Technology Brands And Customer Expectations

Summary: People expect their banks to operate more like leading technology companies. But, many banks still fall short of these expectations. A Deloitte survey uncovers the gaps and suggests what banks can do to improve.
Adobe researched a group of Americans to find out how people think about and access various brands. Community bankers will find it interesting that respondents spend an average 8.8 hours each day engaging with digital content. By age category, Gen Z was tops at 11.4 hours, followed by millennials (10.9), Gen X (8.9) and boomers (7.5). Overall, some 53% said they constantly or frequently used multiple devices, with millennials leading at 73%, followed by Gen Z (66%), Gen X (53%) and boomers (42%).
No matter your customer groupings, as the data shows, people similarly expect their banks to operate more like leading technology companies. But, many banks still fall short of these expectations. A survey from Deloitte uncovers gaps and suggests what banks can do to improve.
Somewhat expectedly, the survey shows just how differently banks compare to their customers' favorite brands in myriad ways. For instance, 73% of respondents agree or strongly agree that their favorite brand makes it easy to use their products and services vs. only 60% who say the same about their primary bank. Additionally, 70% of respondents agree or strongly agree that their favorite brand "wows" them with the quality of their products & services vs. 45% who say so about their primary bank.
Even though this survey addresses consumers, perhaps community banks can use its results to find ways to continue to improve with small businesses too. Of course, one good way to tap into your customers' needs is to continue to deliver a user-friendly app. No matter the number of features, as long as they are the features your customers need and they are easy to access, you are satisfying them on this front.

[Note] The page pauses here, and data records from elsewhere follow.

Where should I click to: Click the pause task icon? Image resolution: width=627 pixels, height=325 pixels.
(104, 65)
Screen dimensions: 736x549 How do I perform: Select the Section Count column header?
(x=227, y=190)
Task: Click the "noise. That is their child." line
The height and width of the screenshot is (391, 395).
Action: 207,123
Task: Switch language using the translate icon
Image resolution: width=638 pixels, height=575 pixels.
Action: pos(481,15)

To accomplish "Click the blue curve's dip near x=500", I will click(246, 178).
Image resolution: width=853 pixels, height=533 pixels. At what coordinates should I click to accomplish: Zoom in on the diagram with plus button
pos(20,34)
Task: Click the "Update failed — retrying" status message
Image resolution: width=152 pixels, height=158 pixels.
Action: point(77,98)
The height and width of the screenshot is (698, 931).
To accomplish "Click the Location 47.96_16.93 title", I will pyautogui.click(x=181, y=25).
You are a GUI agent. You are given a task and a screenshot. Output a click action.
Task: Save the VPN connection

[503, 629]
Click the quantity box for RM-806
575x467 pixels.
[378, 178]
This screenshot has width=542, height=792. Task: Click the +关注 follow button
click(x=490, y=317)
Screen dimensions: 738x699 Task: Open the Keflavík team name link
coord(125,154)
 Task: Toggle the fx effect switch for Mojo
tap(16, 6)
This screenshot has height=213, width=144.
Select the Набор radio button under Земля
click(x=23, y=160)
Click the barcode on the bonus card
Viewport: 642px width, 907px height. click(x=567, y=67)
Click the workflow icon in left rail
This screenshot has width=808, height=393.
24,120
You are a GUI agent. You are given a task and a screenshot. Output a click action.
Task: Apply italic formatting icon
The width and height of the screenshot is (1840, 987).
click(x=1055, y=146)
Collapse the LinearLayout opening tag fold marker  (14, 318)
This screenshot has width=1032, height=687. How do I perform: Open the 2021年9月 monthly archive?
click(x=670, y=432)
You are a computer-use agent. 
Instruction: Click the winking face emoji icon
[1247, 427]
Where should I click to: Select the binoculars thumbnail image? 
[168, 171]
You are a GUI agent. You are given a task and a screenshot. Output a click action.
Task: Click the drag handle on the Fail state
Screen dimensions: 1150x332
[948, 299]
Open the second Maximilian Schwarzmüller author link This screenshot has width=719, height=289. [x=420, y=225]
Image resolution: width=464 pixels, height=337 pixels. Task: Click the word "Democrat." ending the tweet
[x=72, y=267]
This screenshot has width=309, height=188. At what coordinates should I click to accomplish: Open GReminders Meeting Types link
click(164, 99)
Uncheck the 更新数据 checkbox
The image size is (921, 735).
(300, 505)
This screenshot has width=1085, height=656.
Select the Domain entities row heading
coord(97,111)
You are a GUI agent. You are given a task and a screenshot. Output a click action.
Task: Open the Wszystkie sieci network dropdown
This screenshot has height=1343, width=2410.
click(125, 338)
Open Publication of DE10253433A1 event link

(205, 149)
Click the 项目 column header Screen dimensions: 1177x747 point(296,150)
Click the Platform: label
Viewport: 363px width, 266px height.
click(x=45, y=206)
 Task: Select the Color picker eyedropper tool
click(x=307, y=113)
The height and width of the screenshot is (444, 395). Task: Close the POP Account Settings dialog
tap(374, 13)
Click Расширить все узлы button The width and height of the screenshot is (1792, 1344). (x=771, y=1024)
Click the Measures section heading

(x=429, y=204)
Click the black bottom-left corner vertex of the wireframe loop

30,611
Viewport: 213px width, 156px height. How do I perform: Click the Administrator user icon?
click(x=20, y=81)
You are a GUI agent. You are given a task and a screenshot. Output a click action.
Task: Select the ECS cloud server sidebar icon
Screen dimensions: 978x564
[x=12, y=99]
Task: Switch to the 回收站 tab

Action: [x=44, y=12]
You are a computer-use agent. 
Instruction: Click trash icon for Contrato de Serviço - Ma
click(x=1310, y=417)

As another option, you could try to find ways to mimic some of the types of interactions favorite brands already deliver. This might include changing up your branch design and making flexible meeting spaces to allow customers to comfortably congregate or work, with self-serve kiosks or onsite banking specialists, when needed. Of course, knowing what your customers want is critical, but as bank customer demographics change, your customers' wants will change too. As such, don't forget to keep talking to customers and asking questions as you evolve your approach.
Certainly, you won't want to change too much too quickly. Some hand-holding and additional training may be needed for your more traditional customers as you continue to segue into new digital territory. You may want to start by raising awareness about the convenience of on-the-go banking. Forming partnerships with older adult groups may be one way to better understand the needs of this demographic as well, while teaching them through appropriate channels, such as live classes.
Since 92% of traditionalists own a smartphone according to Deloitte, helping to download the bank's mobile banking app and teaching this group of customers to use it can be well-worth the effort. This can be done easily enough with in-branch help.
As bankers, we have heard and understand the importance of integrating all channels for a smooth customer experience. Although community bank customers may not expect an extreme level of channel integration, we all know that there is no going back and that the journey continues.